- Specialty: Dermatology

= Leiner's disease =

Leiner's disease is a systemic disease, a skin disorder and extends to erythroderma, typically diagnosed in early infancy. Leiner's disease is characterized by a long-lasting seborrhea dermatitis associated with increased likelihood to infection. Other characterizations found on newborns with Leiner's disease are a patch or a large patch of red skin normally on the bottom and spreads to the rest of the body.
This disease is also listed as a "rare disease", meaning that a small percent of the population, fewer than 200,000 people in the United States, will have this disorder.

==Symptoms==
Symptoms include severe seborrheic dermatitis of the scalp, severe diarrhea, recurrent local and systemic infection, central nervous system problems, and failure to thrive. Other symptoms also include scaling on the trunk and limbs, red patches of skin on parts of the body that bend, fevers, reduced blood protein levels, thick red skin patches, peeling of the skin, itching, corneal ulcers. wasting of the lymph nodes, underdeveloped lymphatics, anemia, wasting, and nervous system deficiency. The disease may then spread to the rest of the epidermis with the appearance of crusty, dry, moist or greasy scaling on the scalp. Scaling could also appear behind the ears, nose or eyebrows, or around the mouth; peeling of the skin may also happen in these areas. If left untreated, the skin infections will cause loss of protein or electrolytes. Leiner's Disease may also be accompanied by a systemic reaction that is most evident in its gastrointestinal manifestation.

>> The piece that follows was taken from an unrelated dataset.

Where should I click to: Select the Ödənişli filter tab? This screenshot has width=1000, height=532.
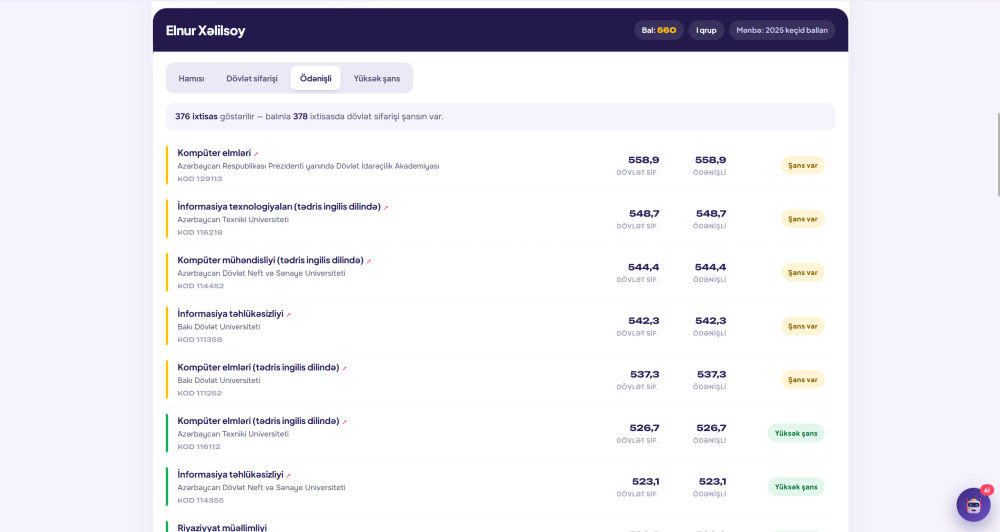click(x=316, y=78)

It is caused by a deficit of the complement protein, C5; however, case reports have described it in relation to deficits in either C3 or C4.

==Cause==
The exact cause of Leiner disease remains unknown but biotin deficiency linked to Complement component 5 (a protein) coded by the C5 gene plays a role.

==Diagnosis==
This disease is often found during the first two months of an infant's life, breast-fed infants with a higher chance. Male and female infants are affected equally.

==Treatment==
Hospitalization for the diseased person is suggested because of the controlled environment because it may prevent nutritional deficiencies and skin infections. A decrease in severity of symptoms usually happens after a few weeks when treated redness and scaliness usually do not recur. In 10 percent of cases, the result of uncontrolled infections or severe electrolyte loss may be fatal.

==Epidemiology==
The cause of this disease is unknown; some infants may have a severe case, others may have immunodeficiency.